Two men of prominence and power in the industrial workings, W. Atterbury, president of the Pennsylvania railroad and Pierre S. DuPont, chairman of the board of the E. I. DuPont de Nemours company – occupied conspicuous places on the list of witnesses drawn up for today’s session.
More than a dozen persons espousing the wet cause remained to be heard, making it improbable that the anti-prohibition side of the argument could be completed before the close of the day, although the committee had deemed to limit its inquiry to four days for each side, with the fourth for the wets coming today.
However, chairman Graham said that the committee had no desire to place an arbitrary limit upon the time to be devoted to the hearings and indicated that should the wets be unable to conclude the presentation of their evidence by nightfall they would be enabled to do so when the hearings are resumed next week.

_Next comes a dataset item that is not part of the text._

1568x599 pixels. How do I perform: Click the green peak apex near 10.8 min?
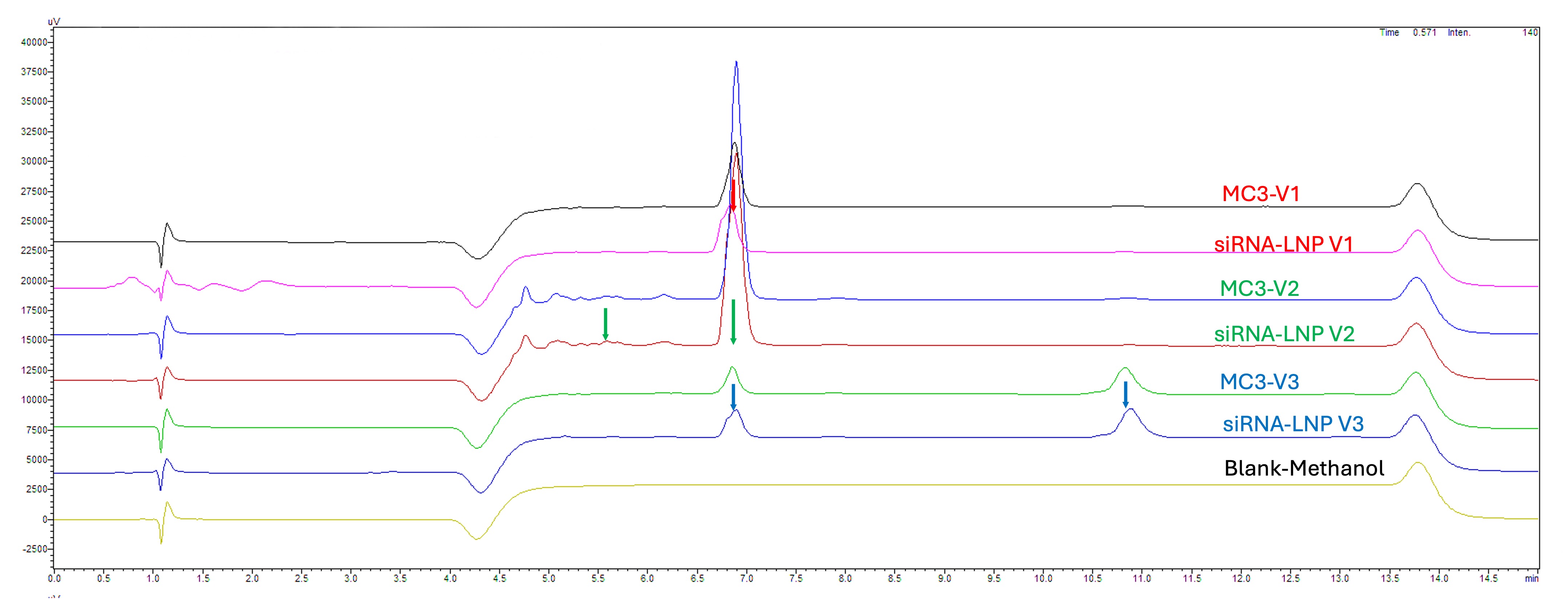[1125, 368]
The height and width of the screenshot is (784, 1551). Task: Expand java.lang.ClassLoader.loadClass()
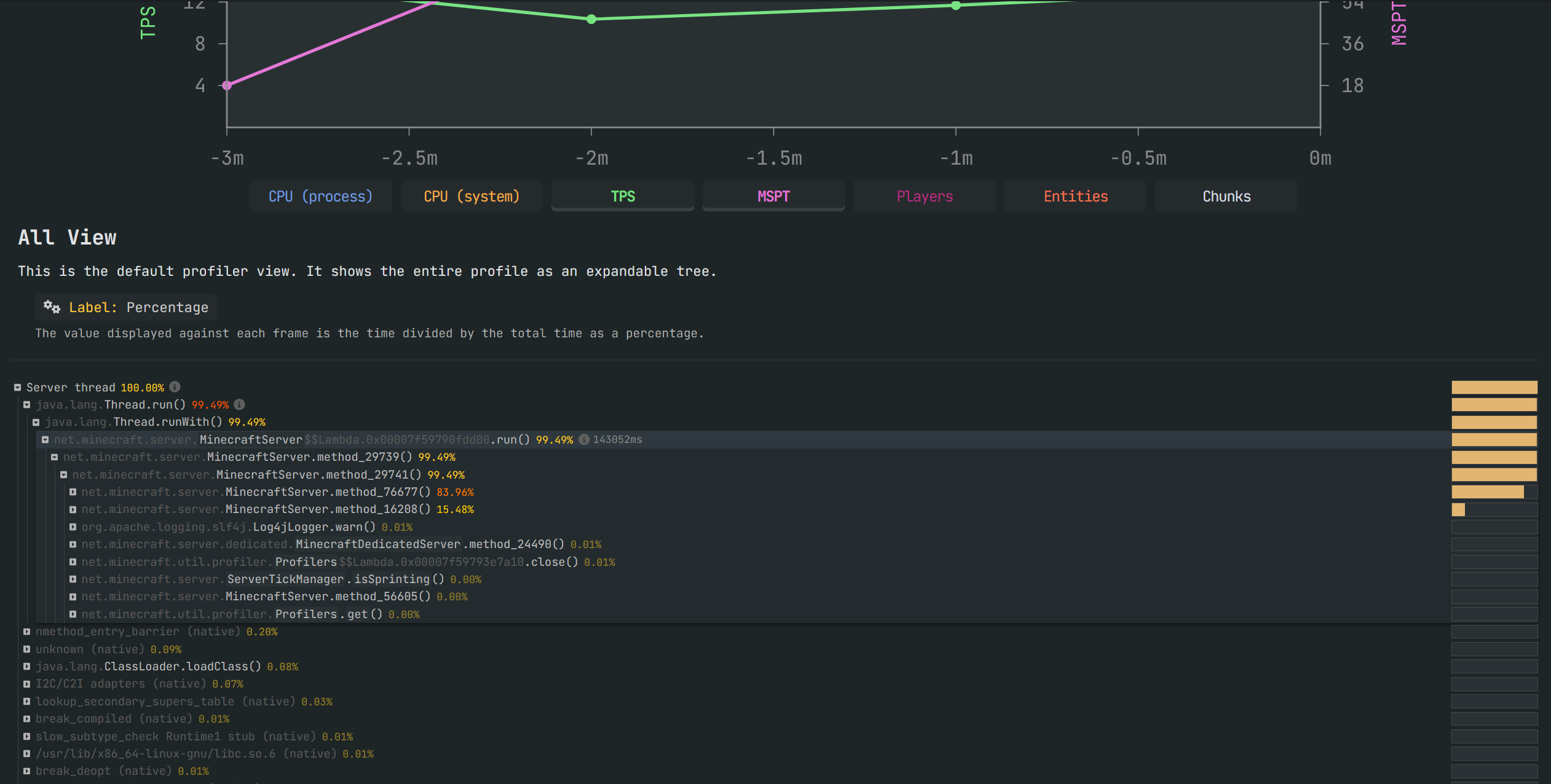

The hearings will be in recess after today until next Wednesday.
Among the wets remaining to be heard in addition to Atterbury and DuPont, were Dr. Samuel H. Church of Pittsburgh, president of the Carnegie Institute; Mrs. W. W. Montgomery and Robert Norris, New York City health official; Ralph M. Shaw, a Chicago attorney, and John C. Gebhart, head of the research department of the Association Against the Prohibition Amendment.
The phrase “the protestant church lobby” crept into the hearings late yesterday. Henry B. Joy, former president of the Packard Motor Co., was on the stand and asserted that “the financial cakers [sic: backers] and churchmen of the protestant lobby have a heavy responsibility for the deaths, sufferings and crime which they have brought about and are continuing to cause.”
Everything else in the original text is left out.